━━━━━ INFORMATION SHOWN ━━━━━

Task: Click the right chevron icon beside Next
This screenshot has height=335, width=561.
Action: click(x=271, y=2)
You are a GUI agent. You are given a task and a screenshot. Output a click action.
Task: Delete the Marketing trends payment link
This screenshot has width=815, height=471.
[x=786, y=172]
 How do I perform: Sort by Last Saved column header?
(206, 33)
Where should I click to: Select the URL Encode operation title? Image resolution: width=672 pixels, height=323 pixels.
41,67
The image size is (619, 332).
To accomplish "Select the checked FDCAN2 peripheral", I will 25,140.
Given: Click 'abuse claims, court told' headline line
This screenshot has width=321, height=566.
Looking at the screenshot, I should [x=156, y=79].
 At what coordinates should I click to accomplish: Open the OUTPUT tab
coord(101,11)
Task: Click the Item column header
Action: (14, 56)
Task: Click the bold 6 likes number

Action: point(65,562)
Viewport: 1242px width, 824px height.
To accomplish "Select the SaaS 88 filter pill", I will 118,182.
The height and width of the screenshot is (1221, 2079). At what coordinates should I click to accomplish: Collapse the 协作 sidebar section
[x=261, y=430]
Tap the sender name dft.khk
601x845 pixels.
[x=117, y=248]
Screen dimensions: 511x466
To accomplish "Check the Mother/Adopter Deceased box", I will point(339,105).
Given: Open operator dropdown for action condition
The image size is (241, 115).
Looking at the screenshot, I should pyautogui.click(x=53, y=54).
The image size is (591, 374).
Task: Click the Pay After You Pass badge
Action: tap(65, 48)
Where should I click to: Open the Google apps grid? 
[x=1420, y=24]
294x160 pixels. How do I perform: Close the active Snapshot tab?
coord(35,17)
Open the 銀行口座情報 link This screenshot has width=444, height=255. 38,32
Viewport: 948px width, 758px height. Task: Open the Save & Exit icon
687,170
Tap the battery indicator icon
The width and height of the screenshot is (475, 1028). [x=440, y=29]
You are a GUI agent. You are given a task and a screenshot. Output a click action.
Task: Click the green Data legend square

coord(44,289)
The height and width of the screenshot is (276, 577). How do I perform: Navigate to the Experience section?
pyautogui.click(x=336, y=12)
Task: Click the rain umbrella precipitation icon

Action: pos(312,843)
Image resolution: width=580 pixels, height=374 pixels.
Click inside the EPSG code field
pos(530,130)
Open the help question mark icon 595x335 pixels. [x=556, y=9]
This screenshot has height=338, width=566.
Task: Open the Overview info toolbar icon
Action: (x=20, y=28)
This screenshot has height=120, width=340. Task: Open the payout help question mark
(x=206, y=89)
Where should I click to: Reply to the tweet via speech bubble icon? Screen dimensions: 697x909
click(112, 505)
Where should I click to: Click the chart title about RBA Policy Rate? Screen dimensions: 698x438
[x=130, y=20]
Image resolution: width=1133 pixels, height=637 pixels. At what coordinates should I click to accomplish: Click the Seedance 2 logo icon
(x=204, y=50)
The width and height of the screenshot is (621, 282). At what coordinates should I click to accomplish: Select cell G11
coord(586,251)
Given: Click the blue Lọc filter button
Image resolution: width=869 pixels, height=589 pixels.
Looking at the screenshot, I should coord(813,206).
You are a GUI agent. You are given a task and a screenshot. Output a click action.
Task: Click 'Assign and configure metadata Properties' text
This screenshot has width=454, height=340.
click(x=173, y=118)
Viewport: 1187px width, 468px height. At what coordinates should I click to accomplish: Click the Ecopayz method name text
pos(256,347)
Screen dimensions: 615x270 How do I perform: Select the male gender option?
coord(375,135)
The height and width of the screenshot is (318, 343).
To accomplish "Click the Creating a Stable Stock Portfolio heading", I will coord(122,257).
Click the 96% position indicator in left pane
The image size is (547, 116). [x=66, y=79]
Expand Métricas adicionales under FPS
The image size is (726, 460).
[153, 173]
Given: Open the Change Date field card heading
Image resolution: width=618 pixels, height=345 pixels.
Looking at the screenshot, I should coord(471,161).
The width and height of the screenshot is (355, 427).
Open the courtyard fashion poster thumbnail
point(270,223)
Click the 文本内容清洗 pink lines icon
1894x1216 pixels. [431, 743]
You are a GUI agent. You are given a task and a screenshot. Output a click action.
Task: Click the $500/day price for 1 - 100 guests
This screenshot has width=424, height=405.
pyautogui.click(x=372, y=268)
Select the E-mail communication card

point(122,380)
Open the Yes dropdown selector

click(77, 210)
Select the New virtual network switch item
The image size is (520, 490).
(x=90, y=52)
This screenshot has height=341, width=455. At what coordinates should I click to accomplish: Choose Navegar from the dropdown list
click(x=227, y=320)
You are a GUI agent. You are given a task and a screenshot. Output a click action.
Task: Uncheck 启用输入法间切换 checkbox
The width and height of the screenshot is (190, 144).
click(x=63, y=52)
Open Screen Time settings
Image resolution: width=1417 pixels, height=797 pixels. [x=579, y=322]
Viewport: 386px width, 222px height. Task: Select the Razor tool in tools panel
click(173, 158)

━━━━━

### YOUR TASK:
Reproduce the listing above verbatim, from its first line through its last.

### RESPONSE TO THIS TASK:
Task: Click the right chevron icon beside Next
This screenshot has height=335, width=561.
Action: click(x=271, y=2)
You are a GUI agent. You are given a task and a screenshot. Output a click action.
Task: Delete the Marketing trends payment link
This screenshot has width=815, height=471.
[x=786, y=172]
 How do I perform: Sort by Last Saved column header?
(206, 33)
Where should I click to: Select the URL Encode operation title? Image resolution: width=672 pixels, height=323 pixels.
41,67
The image size is (619, 332).
To accomplish "Select the checked FDCAN2 peripheral", I will 25,140.
Given: Click 'abuse claims, court told' headline line
This screenshot has width=321, height=566.
Looking at the screenshot, I should [x=156, y=79].
 At what coordinates should I click to accomplish: Open the OUTPUT tab
coord(101,11)
Task: Click the Item column header
Action: (14, 56)
Task: Click the bold 6 likes number

Action: point(65,562)
Viewport: 1242px width, 824px height.
To accomplish "Select the SaaS 88 filter pill", I will 118,182.
The height and width of the screenshot is (1221, 2079). At what coordinates should I click to accomplish: Collapse the 协作 sidebar section
[x=261, y=430]
Tap the sender name dft.khk
601x845 pixels.
[x=117, y=248]
Screen dimensions: 511x466
To accomplish "Check the Mother/Adopter Deceased box", I will point(339,105).
Given: Open operator dropdown for action condition
The image size is (241, 115).
Looking at the screenshot, I should pyautogui.click(x=53, y=54).
The image size is (591, 374).
Task: Click the Pay After You Pass badge
Action: tap(65, 48)
Where should I click to: Open the Google apps grid? 
[x=1420, y=24]
294x160 pixels. How do I perform: Close the active Snapshot tab?
coord(35,17)
Open the 銀行口座情報 link This screenshot has width=444, height=255. 38,32
Viewport: 948px width, 758px height. Task: Open the Save & Exit icon
687,170
Tap the battery indicator icon
The width and height of the screenshot is (475, 1028). [x=440, y=29]
You are a GUI agent. You are given a task and a screenshot. Output a click action.
Task: Click the green Data legend square

coord(44,289)
The height and width of the screenshot is (276, 577). How do I perform: Navigate to the Experience section?
pyautogui.click(x=336, y=12)
Task: Click the rain umbrella precipitation icon

Action: pos(312,843)
Image resolution: width=580 pixels, height=374 pixels.
Click inside the EPSG code field
pos(530,130)
Open the help question mark icon 595x335 pixels. [x=556, y=9]
This screenshot has height=338, width=566.
Task: Open the Overview info toolbar icon
Action: (x=20, y=28)
This screenshot has height=120, width=340. Task: Open the payout help question mark
(x=206, y=89)
Where should I click to: Reply to the tweet via speech bubble icon? Screen dimensions: 697x909
click(112, 505)
Where should I click to: Click the chart title about RBA Policy Rate? Screen dimensions: 698x438
[x=130, y=20]
Image resolution: width=1133 pixels, height=637 pixels. At what coordinates should I click to accomplish: Click the Seedance 2 logo icon
(x=204, y=50)
The width and height of the screenshot is (621, 282). At what coordinates should I click to accomplish: Select cell G11
coord(586,251)
Given: Click the blue Lọc filter button
Image resolution: width=869 pixels, height=589 pixels.
Looking at the screenshot, I should coord(813,206).
You are a GUI agent. You are given a task and a screenshot. Output a click action.
Task: Click 'Assign and configure metadata Properties' text
This screenshot has width=454, height=340.
click(x=173, y=118)
Viewport: 1187px width, 468px height. At what coordinates should I click to accomplish: Click the Ecopayz method name text
pos(256,347)
Screen dimensions: 615x270 How do I perform: Select the male gender option?
coord(375,135)
The height and width of the screenshot is (318, 343).
To accomplish "Click the Creating a Stable Stock Portfolio heading", I will coord(122,257).
Click the 96% position indicator in left pane
The image size is (547, 116). [x=66, y=79]
Expand Métricas adicionales under FPS
The image size is (726, 460).
[153, 173]
Given: Open the Change Date field card heading
Image resolution: width=618 pixels, height=345 pixels.
Looking at the screenshot, I should coord(471,161).
The width and height of the screenshot is (355, 427).
Open the courtyard fashion poster thumbnail
point(270,223)
Click the 文本内容清洗 pink lines icon
1894x1216 pixels. [431, 743]
You are a GUI agent. You are given a task and a screenshot. Output a click action.
Task: Click the $500/day price for 1 - 100 guests
This screenshot has width=424, height=405.
pyautogui.click(x=372, y=268)
Select the E-mail communication card

point(122,380)
Open the Yes dropdown selector

click(77, 210)
Select the New virtual network switch item
The image size is (520, 490).
(x=90, y=52)
This screenshot has height=341, width=455. At what coordinates should I click to accomplish: Choose Navegar from the dropdown list
click(x=227, y=320)
You are a GUI agent. You are given a task and a screenshot. Output a click action.
Task: Uncheck 启用输入法间切换 checkbox
The width and height of the screenshot is (190, 144).
click(x=63, y=52)
Open Screen Time settings
Image resolution: width=1417 pixels, height=797 pixels. [x=579, y=322]
Viewport: 386px width, 222px height. Task: Select the Razor tool in tools panel
click(173, 158)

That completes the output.